### Aim:
Replace every "Screen dimensions" in the records below with "Display size" and write out all the records again, leaving everything else unchanged.

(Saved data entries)

•••••

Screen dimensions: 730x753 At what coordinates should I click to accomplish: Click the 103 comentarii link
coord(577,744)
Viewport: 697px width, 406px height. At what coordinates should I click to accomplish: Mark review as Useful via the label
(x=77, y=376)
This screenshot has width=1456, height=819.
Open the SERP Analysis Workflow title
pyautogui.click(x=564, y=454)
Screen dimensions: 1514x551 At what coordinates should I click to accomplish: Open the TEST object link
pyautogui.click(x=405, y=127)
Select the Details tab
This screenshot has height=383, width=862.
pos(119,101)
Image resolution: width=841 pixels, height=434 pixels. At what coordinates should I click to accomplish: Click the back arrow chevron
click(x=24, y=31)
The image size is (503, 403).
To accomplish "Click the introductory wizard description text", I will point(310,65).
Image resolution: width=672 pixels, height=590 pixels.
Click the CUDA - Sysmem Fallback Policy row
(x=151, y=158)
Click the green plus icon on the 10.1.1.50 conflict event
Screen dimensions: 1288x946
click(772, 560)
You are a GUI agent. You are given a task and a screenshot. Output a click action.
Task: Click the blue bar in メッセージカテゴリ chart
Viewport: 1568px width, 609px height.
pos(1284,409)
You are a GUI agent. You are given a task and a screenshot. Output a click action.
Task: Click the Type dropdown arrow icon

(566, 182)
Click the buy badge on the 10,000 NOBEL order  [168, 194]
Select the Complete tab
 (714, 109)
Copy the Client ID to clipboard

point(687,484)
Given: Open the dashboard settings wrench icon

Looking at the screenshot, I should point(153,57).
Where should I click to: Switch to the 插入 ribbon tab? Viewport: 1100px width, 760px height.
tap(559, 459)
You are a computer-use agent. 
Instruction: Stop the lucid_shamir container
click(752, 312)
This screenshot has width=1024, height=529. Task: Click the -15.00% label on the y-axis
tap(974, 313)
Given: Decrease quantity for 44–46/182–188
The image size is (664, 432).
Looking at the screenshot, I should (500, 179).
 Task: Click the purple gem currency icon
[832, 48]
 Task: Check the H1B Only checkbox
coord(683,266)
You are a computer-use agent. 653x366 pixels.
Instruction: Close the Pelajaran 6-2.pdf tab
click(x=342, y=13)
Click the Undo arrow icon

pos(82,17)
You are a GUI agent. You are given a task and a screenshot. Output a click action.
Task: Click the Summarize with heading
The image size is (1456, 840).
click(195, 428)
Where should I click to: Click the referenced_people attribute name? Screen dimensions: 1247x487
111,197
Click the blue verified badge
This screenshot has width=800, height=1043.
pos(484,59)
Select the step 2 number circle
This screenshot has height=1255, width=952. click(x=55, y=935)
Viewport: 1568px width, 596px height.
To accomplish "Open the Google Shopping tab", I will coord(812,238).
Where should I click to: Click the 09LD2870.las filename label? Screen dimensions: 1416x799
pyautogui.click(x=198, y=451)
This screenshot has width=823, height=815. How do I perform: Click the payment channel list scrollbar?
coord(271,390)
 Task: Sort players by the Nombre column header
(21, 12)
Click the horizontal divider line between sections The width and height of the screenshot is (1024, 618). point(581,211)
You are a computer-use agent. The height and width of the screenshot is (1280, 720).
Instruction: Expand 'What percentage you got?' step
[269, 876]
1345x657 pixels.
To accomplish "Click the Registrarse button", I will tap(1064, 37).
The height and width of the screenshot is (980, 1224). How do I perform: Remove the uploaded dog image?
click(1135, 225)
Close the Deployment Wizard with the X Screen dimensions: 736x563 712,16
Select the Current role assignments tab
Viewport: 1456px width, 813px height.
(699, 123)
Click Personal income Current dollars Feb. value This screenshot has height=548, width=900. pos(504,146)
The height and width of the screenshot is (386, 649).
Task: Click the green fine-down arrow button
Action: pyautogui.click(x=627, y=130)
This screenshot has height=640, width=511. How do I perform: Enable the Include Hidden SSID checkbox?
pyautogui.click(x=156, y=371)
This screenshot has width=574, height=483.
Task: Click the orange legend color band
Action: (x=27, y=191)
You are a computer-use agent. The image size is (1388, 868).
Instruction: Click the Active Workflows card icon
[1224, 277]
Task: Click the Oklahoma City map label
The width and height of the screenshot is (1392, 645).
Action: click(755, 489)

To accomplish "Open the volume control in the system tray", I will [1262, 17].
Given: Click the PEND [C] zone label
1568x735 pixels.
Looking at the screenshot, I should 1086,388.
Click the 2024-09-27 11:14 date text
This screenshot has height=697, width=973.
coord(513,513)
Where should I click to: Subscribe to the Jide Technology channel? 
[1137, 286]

•••••

### Response below:
Display size: 730x753 At what coordinates should I click to accomplish: Click the 103 comentarii link
coord(577,744)
Viewport: 697px width, 406px height. At what coordinates should I click to accomplish: Mark review as Useful via the label
(x=77, y=376)
This screenshot has width=1456, height=819.
Open the SERP Analysis Workflow title
pyautogui.click(x=564, y=454)
Display size: 1514x551 At what coordinates should I click to accomplish: Open the TEST object link
pyautogui.click(x=405, y=127)
Select the Details tab
This screenshot has height=383, width=862.
pos(119,101)
Image resolution: width=841 pixels, height=434 pixels. At what coordinates should I click to accomplish: Click the back arrow chevron
click(x=24, y=31)
The image size is (503, 403).
To accomplish "Click the introductory wizard description text", I will point(310,65).
Image resolution: width=672 pixels, height=590 pixels.
Click the CUDA - Sysmem Fallback Policy row
(x=151, y=158)
Click the green plus icon on the 10.1.1.50 conflict event
Display size: 1288x946
click(772, 560)
You are a GUI agent. You are given a task and a screenshot. Output a click action.
Task: Click the blue bar in メッセージカテゴリ chart
Viewport: 1568px width, 609px height.
pos(1284,409)
You are a GUI agent. You are given a task and a screenshot. Output a click action.
Task: Click the Type dropdown arrow icon

(566, 182)
Click the buy badge on the 10,000 NOBEL order  [168, 194]
Select the Complete tab
 (714, 109)
Copy the Client ID to clipboard

point(687,484)
Given: Open the dashboard settings wrench icon

Looking at the screenshot, I should point(153,57).
Where should I click to: Switch to the 插入 ribbon tab? Viewport: 1100px width, 760px height.
tap(559, 459)
You are a computer-use agent. 
Instruction: Stop the lucid_shamir container
click(752, 312)
This screenshot has width=1024, height=529. Task: Click the -15.00% label on the y-axis
tap(974, 313)
Given: Decrease quantity for 44–46/182–188
The image size is (664, 432).
Looking at the screenshot, I should (500, 179).
 Task: Click the purple gem currency icon
[832, 48]
 Task: Check the H1B Only checkbox
coord(683,266)
You are a computer-use agent. 653x366 pixels.
Instruction: Close the Pelajaran 6-2.pdf tab
click(x=342, y=13)
Click the Undo arrow icon

pos(82,17)
You are a GUI agent. You are given a task and a screenshot. Output a click action.
Task: Click the Summarize with heading
The image size is (1456, 840).
click(195, 428)
Where should I click to: Click the referenced_people attribute name? Display size: 1247x487
111,197
Click the blue verified badge
This screenshot has width=800, height=1043.
pos(484,59)
Select the step 2 number circle
This screenshot has height=1255, width=952. click(x=55, y=935)
Viewport: 1568px width, 596px height.
To accomplish "Open the Google Shopping tab", I will coord(812,238).
Where should I click to: Click the 09LD2870.las filename label? Display size: 1416x799
pyautogui.click(x=198, y=451)
This screenshot has width=823, height=815. How do I perform: Click the payment channel list scrollbar?
coord(271,390)
 Task: Sort players by the Nombre column header
(21, 12)
Click the horizontal divider line between sections The width and height of the screenshot is (1024, 618). point(581,211)
You are a computer-use agent. The height and width of the screenshot is (1280, 720).
Instruction: Expand 'What percentage you got?' step
[269, 876]
1345x657 pixels.
To accomplish "Click the Registrarse button", I will tap(1064, 37).
The height and width of the screenshot is (980, 1224). How do I perform: Remove the uploaded dog image?
click(1135, 225)
Close the Deployment Wizard with the X Display size: 736x563 712,16
Select the Current role assignments tab
Viewport: 1456px width, 813px height.
(699, 123)
Click Personal income Current dollars Feb. value This screenshot has height=548, width=900. pos(504,146)
The height and width of the screenshot is (386, 649).
Task: Click the green fine-down arrow button
Action: pyautogui.click(x=627, y=130)
This screenshot has height=640, width=511. How do I perform: Enable the Include Hidden SSID checkbox?
pyautogui.click(x=156, y=371)
This screenshot has width=574, height=483.
Task: Click the orange legend color band
Action: (x=27, y=191)
You are a computer-use agent. The image size is (1388, 868).
Instruction: Click the Active Workflows card icon
[1224, 277]
Task: Click the Oklahoma City map label
The width and height of the screenshot is (1392, 645).
Action: click(755, 489)

To accomplish "Open the volume control in the system tray", I will [1262, 17].
Given: Click the PEND [C] zone label
1568x735 pixels.
Looking at the screenshot, I should 1086,388.
Click the 2024-09-27 11:14 date text
This screenshot has height=697, width=973.
coord(513,513)
Where should I click to: Subscribe to the Jide Technology channel? 
[1137, 286]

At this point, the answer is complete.